Although the ideal is to provide an alignment between the venture capitalist's and entrepreneur's interests on an exit, ultimately the venture capitalist will want the legal say-so. The venture capitalist will put in place an exit strategy as carefully as he can. This may include at the outset reorganization of the investee's business to create a pre-IPO structure, for example, the creation of an offshore holding into which investment is made, is often required. This may alleviate the need for local consents and approvals for a subsequent listing, local restrictions on transfers and facilitate tax planning. A pre-funding reorganization provides flexibility and speed when a listing or liquidity opportunity presents itself. The venture capitalist will stipulate an array of contractual provisions in the investment agreements designed to give him control over the exit strategy, i.e. the type of exit and timing. This will impose obligations on other shareholders to cooperate, and incentives in the hands of the venture capitalist to apply if they do not. The investment agreements also contain terms which help an exit for the venture capitalist, for example pre-emption rights, drag-along and tag-along rights, call or put options, as well as protections such as veto and priority voting rights. In addition, the venture capitalist may take dividend preference and liquidation preference rights, in case matters do not go as well as originally hoped.

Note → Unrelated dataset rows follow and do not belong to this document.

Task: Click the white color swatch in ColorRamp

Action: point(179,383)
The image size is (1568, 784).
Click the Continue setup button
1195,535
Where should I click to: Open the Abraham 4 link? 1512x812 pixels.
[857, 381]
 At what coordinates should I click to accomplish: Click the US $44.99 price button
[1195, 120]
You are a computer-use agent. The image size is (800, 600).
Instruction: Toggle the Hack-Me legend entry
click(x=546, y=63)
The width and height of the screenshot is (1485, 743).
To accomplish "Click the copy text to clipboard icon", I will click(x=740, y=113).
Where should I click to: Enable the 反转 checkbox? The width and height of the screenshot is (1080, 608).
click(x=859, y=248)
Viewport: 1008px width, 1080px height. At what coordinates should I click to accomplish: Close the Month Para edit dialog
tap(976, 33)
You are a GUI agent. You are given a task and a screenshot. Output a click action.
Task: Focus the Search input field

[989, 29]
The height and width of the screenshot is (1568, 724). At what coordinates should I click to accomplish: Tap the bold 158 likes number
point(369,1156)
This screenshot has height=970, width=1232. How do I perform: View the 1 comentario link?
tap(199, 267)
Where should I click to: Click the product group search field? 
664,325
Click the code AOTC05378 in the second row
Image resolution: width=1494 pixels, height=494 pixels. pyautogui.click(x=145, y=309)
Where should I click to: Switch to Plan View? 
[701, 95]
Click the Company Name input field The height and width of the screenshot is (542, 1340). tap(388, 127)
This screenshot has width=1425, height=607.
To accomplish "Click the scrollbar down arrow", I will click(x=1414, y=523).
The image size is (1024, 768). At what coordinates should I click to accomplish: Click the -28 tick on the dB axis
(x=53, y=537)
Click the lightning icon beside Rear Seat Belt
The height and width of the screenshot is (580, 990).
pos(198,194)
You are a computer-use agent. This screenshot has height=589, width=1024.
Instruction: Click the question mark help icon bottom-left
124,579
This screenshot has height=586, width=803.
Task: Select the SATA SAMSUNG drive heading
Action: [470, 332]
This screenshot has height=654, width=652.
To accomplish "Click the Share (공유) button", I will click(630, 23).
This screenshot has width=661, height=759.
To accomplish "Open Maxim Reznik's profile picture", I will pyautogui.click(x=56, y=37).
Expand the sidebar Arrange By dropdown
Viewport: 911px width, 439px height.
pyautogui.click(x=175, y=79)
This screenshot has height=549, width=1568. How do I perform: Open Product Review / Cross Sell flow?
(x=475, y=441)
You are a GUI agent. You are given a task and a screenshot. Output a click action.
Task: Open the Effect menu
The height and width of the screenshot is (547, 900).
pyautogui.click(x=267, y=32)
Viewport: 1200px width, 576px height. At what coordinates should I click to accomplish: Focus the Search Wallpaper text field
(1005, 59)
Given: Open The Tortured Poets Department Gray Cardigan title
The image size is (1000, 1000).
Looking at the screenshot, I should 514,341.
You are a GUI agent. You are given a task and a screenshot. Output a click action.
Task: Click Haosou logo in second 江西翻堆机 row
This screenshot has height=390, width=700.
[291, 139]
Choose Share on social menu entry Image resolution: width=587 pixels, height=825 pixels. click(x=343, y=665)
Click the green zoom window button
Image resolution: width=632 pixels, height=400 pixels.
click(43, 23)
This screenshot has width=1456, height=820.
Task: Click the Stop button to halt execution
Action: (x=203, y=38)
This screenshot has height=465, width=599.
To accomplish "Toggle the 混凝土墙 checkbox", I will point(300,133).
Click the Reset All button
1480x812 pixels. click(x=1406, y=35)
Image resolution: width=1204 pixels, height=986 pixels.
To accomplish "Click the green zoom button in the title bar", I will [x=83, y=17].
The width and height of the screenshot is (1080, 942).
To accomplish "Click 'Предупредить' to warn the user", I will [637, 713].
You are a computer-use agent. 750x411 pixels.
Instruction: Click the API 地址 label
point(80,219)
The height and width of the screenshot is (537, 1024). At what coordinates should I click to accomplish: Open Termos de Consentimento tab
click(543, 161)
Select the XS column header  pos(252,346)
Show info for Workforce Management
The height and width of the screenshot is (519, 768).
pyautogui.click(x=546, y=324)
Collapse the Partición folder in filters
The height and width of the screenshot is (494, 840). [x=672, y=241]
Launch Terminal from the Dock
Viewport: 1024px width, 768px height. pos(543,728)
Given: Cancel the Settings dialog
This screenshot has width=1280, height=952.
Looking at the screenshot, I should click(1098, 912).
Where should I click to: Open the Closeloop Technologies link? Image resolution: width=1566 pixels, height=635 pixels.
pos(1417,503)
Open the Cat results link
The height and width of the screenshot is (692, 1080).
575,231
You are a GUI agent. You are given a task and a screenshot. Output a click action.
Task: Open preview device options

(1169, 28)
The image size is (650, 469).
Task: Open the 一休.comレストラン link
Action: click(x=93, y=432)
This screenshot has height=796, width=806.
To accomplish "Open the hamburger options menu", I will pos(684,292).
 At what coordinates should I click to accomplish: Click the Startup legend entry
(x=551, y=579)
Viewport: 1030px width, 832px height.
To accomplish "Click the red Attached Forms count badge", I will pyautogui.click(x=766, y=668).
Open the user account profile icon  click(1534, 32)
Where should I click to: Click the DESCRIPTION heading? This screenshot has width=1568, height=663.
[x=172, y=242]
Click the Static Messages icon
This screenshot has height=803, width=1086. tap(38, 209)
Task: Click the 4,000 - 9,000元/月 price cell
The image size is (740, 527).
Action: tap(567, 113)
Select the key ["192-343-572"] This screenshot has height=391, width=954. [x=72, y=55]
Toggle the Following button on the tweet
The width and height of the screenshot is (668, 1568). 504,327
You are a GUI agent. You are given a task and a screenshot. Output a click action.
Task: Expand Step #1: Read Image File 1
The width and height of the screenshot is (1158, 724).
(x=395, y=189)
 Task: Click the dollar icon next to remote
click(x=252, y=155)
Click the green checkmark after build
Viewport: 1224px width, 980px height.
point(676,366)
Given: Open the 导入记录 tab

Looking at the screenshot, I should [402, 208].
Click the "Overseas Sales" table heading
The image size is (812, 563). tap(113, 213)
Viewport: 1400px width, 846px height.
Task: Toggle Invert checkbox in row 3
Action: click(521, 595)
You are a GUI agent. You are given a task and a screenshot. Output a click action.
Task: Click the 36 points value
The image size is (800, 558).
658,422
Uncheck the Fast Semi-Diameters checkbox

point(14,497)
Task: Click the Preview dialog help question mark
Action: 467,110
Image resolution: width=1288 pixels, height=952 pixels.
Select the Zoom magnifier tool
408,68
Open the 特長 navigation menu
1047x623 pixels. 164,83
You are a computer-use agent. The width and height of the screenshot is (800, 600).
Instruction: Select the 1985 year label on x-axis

Venture capitalists have usually stipulated in the investment agreements that they will not be required to give representations and warranties in connection with an exit, either to underwriters in relation to an IPO, or to purchasers in relation to a sale. The alternative approach is to take indemnities from the entrepreneurs for any liability which may arise against the venture capitalists in relation to representations and warranties given in connection with the exit or otherwise arising because of the liquidation event. This is rather second best in terms of protection but the indemnity route is probably the most practicable protection available as often venture capitalists in tech companies will have a bigger proportionate stake and have closer involvement in operational matters.

While previously unusual in the Asian context, the round of venture capital investment in high-tech companies has in some cases seen such venture capitalists assuming majority control of the investee. This arises because the leading venture capitalist often bring or arrange for management skills in support of the entrepreneur, technical and market expertise, as well as contacts to reach partners and build strategic relationships. Such a venture capitalist is clearly in the best position to influence an exit.

Choice of exit, the mechanics, and timing are also important, or should be important, to an entrepreneur. However, he is often neither in a position, or of a disposition, to take a conservative view. The demand to bring in capital and faith in the entrepreneur's project often means his focus does not contemplate anything less than the summit of an IPO.


Asian governments have, with few exceptions, sought to stake their country's claims for a leading place in the new economy. Apart from acclimatising their populace to a diet of buzzwords, steps have been taken by the more developed Asian economies to establish regional bourses, aimed at early-stage companies with high-growth potential. This has significantly reduced the regulatory hurdles in Asia to an IPO, in terms of size and track record, for innovative companies who are, par excellence, the target companies for venture capitalists. For the moment, several of these second boards, like the companies they are designed for, are speculative, at an early stage of their development and have yet to prove they can sustain liquidity. Nonetheless, the readier availability of an Asian exit by an IPO through such markets, can be expected to influence the flow of venture capital into Asia. This and other factors, such as favourable policies pursued by some governments to attract international and local venture capital to local tech companies, means that a deeper Asian venture capital market is developing.